Margaret Willoughby
Margaret Willoughby born Margaret Freville became Lady Willoughby and Margaret, Lady Bingham was an English heiress and matriarch.
Life
Margaret Freville was one of the women who were heiresses in the Freville family when she became the second wife of Hugh Willoughby by 1419. Hugh's first wife Isabel Foljambe had died in 1417 and two of their sons survived. As an heiress Margaret brought to her husband an income of about £200 a year from manors in Herefordshire, Nottinghamshire and Warwickshire.She and Hugh were some of the richest members of the gentry in the English Midlands. In 1429 her husband's career at court gained him a knighthood at the coronation of Henry VI and she became Lady Willoughby. Her husband's riches increased, he now owned the important manor of Middleton in Warwickshire and a large quantity of silver which had been a prize of battle taken by Thomas Beaumont siegneur de Basqueville.
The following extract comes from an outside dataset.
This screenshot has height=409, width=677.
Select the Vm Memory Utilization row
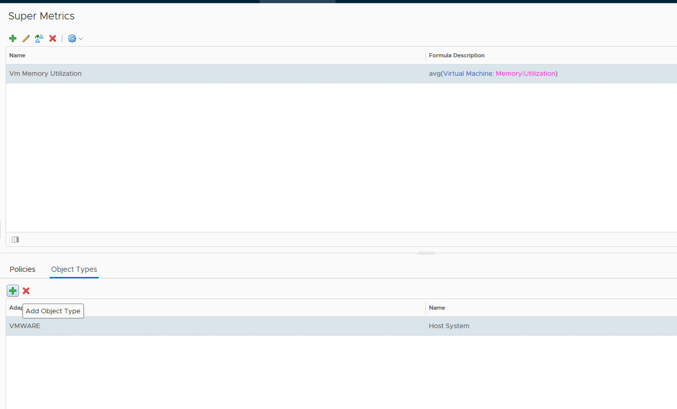click(46, 74)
In 1448 her husband died and his will was controversial. Hugh Willoughby made generous provisions for his eleven surviving children with Margaret however the bequests did not fulfil the expectations of the two children from Hugh's first marriage. Margaret was left with the whole of the Willoughby estate and the will provided marriage settlements of 200 marks for each of their children. The estate was to be left to Margaret and Hugh's children and controversially any rightful heirs that Margaret should have in the future.
Richard Willoughby, her stepson, was not happy. He received nothing from the will and when Margaret died then he would receive much less than he ever expected. After exactly a year of widowhood, Ralph, Lord Cromwell, and Sir John Fortescue, made a judgement concerning the will. They reduced the wealth that Margaret would receive. The manor at Woolaton was transferred to Richard Willoughby and manors that had been left to her and her heirs were transferred to Richard. Richard Willoughby died without any children in 1471.